(Saved entries)
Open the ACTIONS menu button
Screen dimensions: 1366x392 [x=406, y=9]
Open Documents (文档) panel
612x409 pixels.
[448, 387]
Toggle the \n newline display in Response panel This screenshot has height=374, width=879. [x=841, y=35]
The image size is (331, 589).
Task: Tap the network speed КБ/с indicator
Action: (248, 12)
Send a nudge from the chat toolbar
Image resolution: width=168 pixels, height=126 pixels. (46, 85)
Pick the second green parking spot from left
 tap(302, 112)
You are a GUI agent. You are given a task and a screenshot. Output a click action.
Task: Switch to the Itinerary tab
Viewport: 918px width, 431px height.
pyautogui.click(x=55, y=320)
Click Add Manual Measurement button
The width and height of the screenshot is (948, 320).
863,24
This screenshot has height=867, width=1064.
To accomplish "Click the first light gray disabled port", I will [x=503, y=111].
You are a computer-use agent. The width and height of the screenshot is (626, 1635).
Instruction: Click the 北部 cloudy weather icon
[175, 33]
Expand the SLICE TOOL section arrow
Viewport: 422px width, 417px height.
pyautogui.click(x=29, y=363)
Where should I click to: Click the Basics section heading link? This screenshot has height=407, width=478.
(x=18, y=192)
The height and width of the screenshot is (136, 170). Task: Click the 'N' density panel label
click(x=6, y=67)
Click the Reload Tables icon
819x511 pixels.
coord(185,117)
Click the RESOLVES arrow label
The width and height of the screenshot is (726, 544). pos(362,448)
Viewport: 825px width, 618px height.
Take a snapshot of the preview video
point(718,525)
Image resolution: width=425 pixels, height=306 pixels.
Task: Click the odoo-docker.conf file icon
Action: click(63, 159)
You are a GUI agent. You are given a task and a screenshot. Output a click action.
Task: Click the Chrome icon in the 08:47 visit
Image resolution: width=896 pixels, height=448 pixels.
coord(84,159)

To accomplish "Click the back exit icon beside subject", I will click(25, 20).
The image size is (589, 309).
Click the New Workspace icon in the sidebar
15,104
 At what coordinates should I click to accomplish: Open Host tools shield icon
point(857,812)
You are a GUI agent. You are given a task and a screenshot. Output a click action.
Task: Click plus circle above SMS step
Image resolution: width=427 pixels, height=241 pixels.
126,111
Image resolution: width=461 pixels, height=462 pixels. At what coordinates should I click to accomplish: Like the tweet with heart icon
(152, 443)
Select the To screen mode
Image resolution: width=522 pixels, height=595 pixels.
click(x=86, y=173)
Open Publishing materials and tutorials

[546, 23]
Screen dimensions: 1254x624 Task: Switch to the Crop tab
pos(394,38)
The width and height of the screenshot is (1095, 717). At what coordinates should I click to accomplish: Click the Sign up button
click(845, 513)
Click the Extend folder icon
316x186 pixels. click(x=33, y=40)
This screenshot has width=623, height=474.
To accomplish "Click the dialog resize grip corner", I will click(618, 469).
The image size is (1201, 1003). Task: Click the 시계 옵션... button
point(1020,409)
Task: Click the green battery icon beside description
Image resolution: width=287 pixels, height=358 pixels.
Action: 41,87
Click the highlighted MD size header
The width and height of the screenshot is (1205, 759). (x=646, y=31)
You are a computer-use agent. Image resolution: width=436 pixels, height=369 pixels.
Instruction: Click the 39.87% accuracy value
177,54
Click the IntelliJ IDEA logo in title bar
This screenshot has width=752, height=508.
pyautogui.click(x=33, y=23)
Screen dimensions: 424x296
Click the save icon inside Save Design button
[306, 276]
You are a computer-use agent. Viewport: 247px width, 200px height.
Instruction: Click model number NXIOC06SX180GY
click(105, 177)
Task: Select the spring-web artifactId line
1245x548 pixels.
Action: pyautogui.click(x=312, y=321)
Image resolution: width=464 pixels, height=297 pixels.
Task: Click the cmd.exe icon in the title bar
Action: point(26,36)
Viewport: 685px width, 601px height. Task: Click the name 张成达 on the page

- TASK TO CARRY OUT -
Copy word for word the stretch of entries above from the line that has "Click the Reload Tables icon" through the line that has "Task: Click plus circle above SMS step", both ends included, and nothing outside it.

- TASK SOLUTION -
Click the Reload Tables icon
819x511 pixels.
coord(185,117)
Click the RESOLVES arrow label
The width and height of the screenshot is (726, 544). pos(362,448)
Viewport: 825px width, 618px height.
Take a snapshot of the preview video
point(718,525)
Image resolution: width=425 pixels, height=306 pixels.
Task: Click the odoo-docker.conf file icon
Action: click(63, 159)
You are a GUI agent. You are given a task and a screenshot. Output a click action.
Task: Click the Chrome icon in the 08:47 visit
Image resolution: width=896 pixels, height=448 pixels.
coord(84,159)

To accomplish "Click the back exit icon beside subject", I will click(25, 20).
The image size is (589, 309).
Click the New Workspace icon in the sidebar
15,104
 At what coordinates should I click to accomplish: Open Host tools shield icon
point(857,812)
You are a GUI agent. You are given a task and a screenshot. Output a click action.
Task: Click plus circle above SMS step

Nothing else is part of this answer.